SPRINGFIELD — — Whammed by Illinois' second credit-rating downgrade this week because of the pension debacle, Gov. Pat Quinn moved swiftly Thursday to call lawmakers into a special session "to finish their job" after adjourning the spring session last week without a resolution.
The Democrat's announcement came just minutes after Moody's Investors Service downgraded the state's credit worthiness to A3 from A2 — seven levels from the best grade and four stages above "junk" status.
It was the second time in less than a week that a major assessor of Illinois' $27 billion in outstanding bond indebtedness knocked the state's rating down a level because of inaction on closing a $97 billion shortfall in five public-employee pension programs. Such downgrades cost the state millions of dollars in interest on bonds.
"Time and time again over the past two years, I have proposed, asked and pushed members of the General Assembly to send me a comprehensive pension reform bill," Quinn said in a prepared statement. "Time and time again, failure to act by deadlines has resulted in the bond rating agencies lowering our credit rating, which hurts our economy, wastes taxpayer money and shortchanges the education of our children."
Bringing the Legislature together often opens the door to other action. The May 31 adjournment left several issues unresolved — gambling expansion, legalized gay marriage — and resulted in an unsteady House-Senate agreement answering a court's order to enact provisions for carrying concealed weapons.
House administrators already had discussed June 19 for a return to override an expected Quinn veto of the concealed-carry measure, according to Steve Brown, spokesman for House Speaker Michael Madigan. Quinn spokeswoman Brooke Anderson said the governor hadn't decided what to do with that bill.

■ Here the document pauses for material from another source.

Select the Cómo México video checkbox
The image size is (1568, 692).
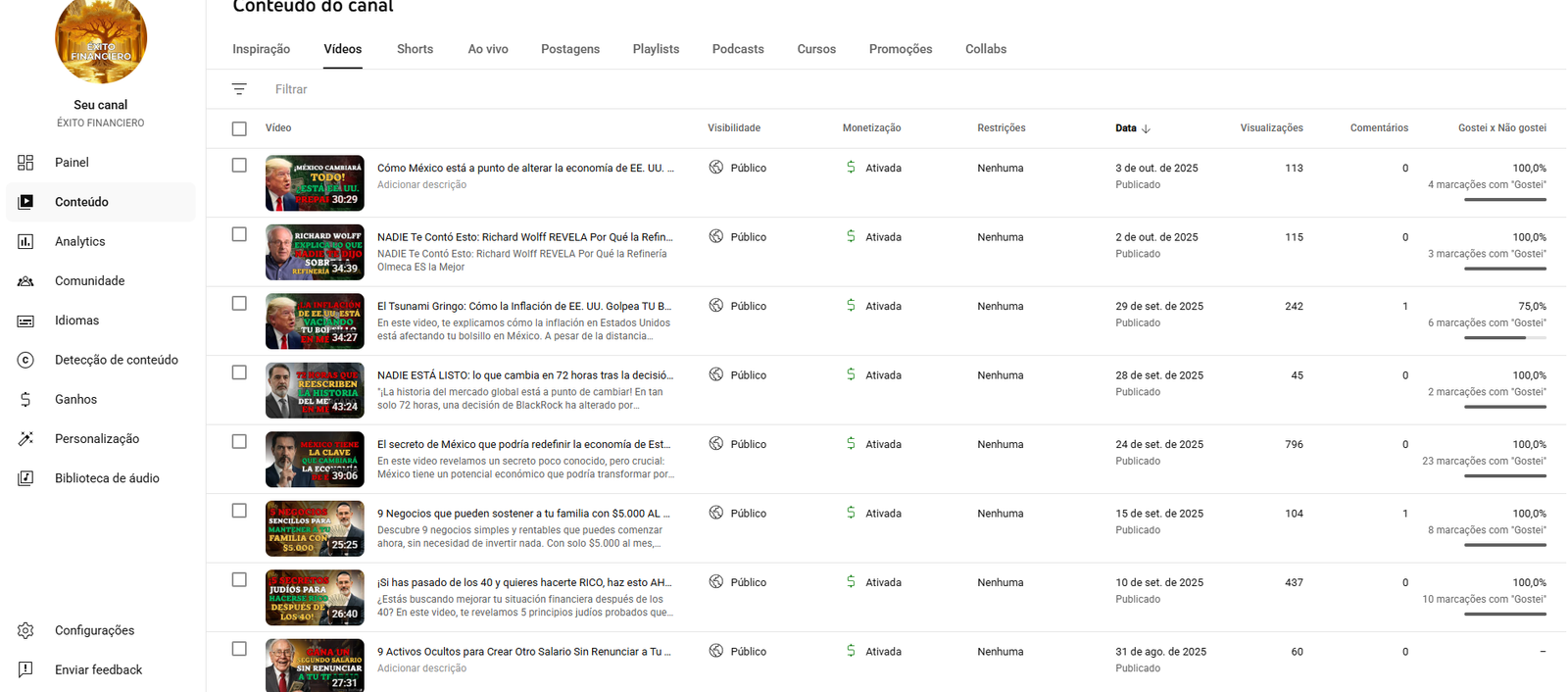pos(239,166)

But passing legislation between June 1 and December 31 requires a three-fifths vote in both chambers, so it's hard to see how a pension deal rejected in May could pass now, let alone pacts on gay marriage or a contentious gambling package.

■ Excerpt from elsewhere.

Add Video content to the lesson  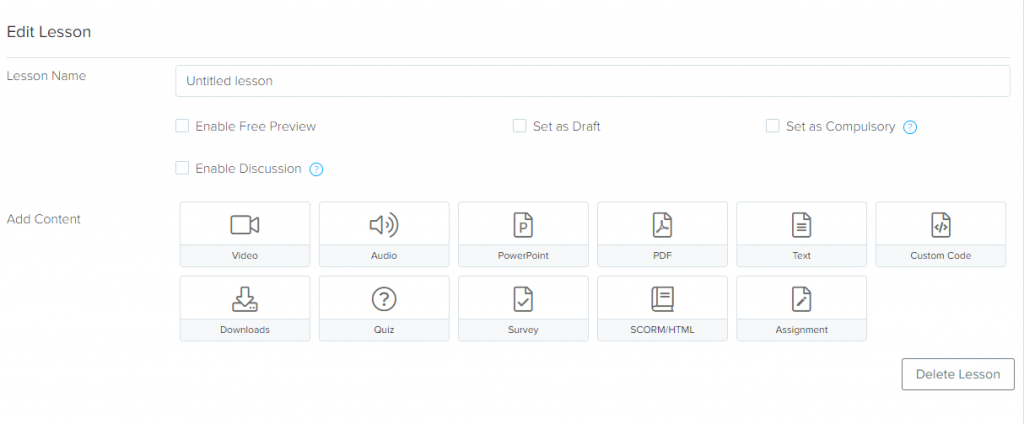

Quinn said he had contacted Madigan and Senate President John Cullerton about the pension session. Anderson confirmed there is no deal, but said there's time to seal one before lawmakers ride back into town.
Madigan and Cullerton — both Chicago Democrats, like Quinn — adopted differing plans to catch up over 30 years on the debt after decades of state underfunding of employee retirement programs, but neither proposal got approval in the opposite chamber.

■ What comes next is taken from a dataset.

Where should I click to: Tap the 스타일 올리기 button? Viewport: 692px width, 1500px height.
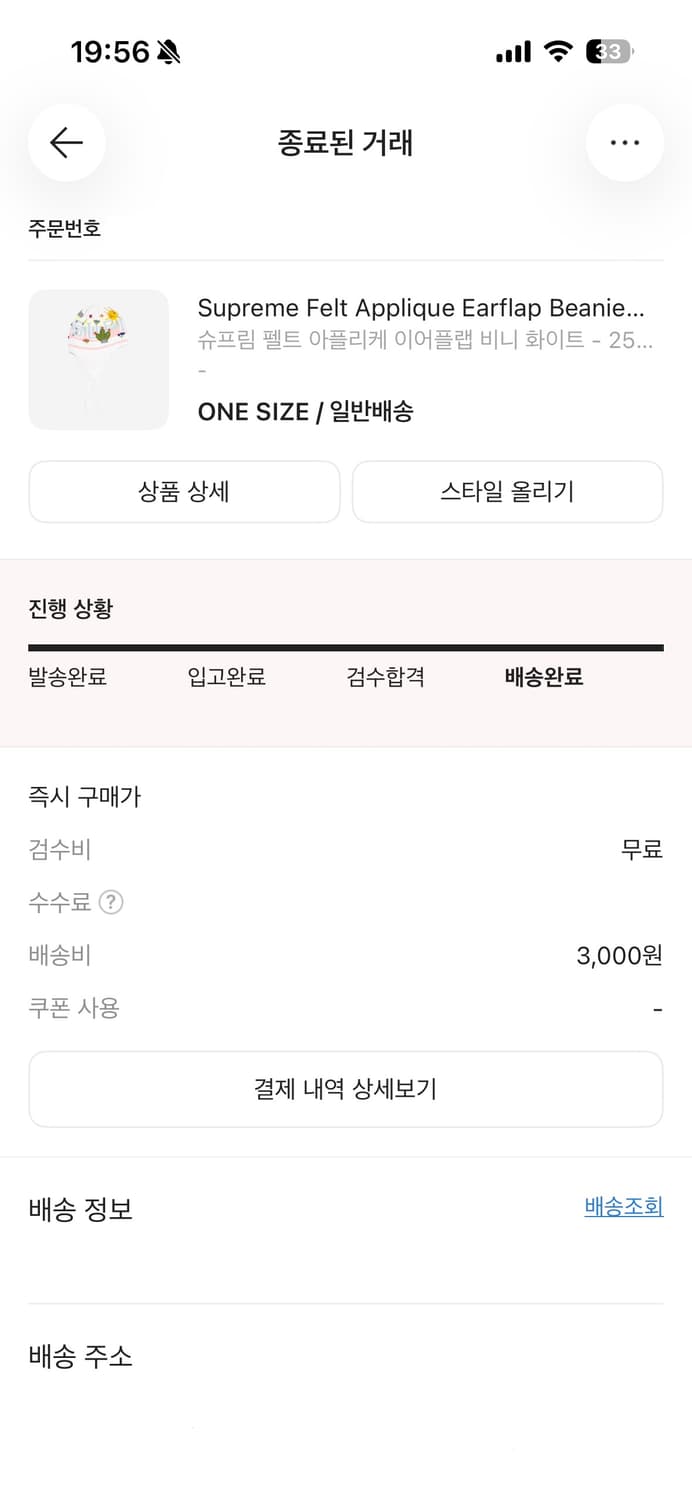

"Moody's provides more damning evidence that we can't afford a continual stalemate on pensions," Cullerton spokeswoman Rikeesha Phelon said.
Moody's tagged its downgrade to legislative indecision.
"Our rating now assumes the government will not take action to reduce the state's pension liabilities any time soon," the Moody's statement said. "The Legislature's political paralysis to date shows not only the magnitude of Illinois' unfunded benefit liabilities, but also the legal and political hurdles to legislation that would make pensions more manageable."
It was a similar story on Monday, the first business day after the General Assembly's curtain, when Fitch Ratings dropped its score from "A'' to "A-".
A third agency, Standard & Poor's, said Thursday that it would keep its mark at "A-" for now because when it last issued a downgrade in January, it predicted action this spring "was unlikely given the poor record of the past two years and the lack of consensus on a plan."
Downgrades cost Illinois millions of dollars extra in interest costs when officials sell government bonds to raise money, primarily for long-term construction projects. Such bonds, backed by general tax revenue, are still highly stable investments, but such high debt makes markets jittery.
Cullerton and Madigan differ on a pension approach. Cullerton worries about complying with the Constitution's restrictions on diminishing promised pension benefits, so his idea would reduce perks but would give workers a choice on which to forgo. Public-employee labor unions back it.
Madigan believes his plan would meet a court challenge because it would save the pension framework and that his proposal saves sufficient money, while Cullerton's would not.
Senate Republican Leader Christine Radogno of Lemont questions whether "dynamics" had changed sufficiently to justify a special call.
"Clearly there is a rift (among) Democrat leaders," Radogno said. "Despite their supermajority status, they missed a prime opportunity to enact comprehensive pension reform."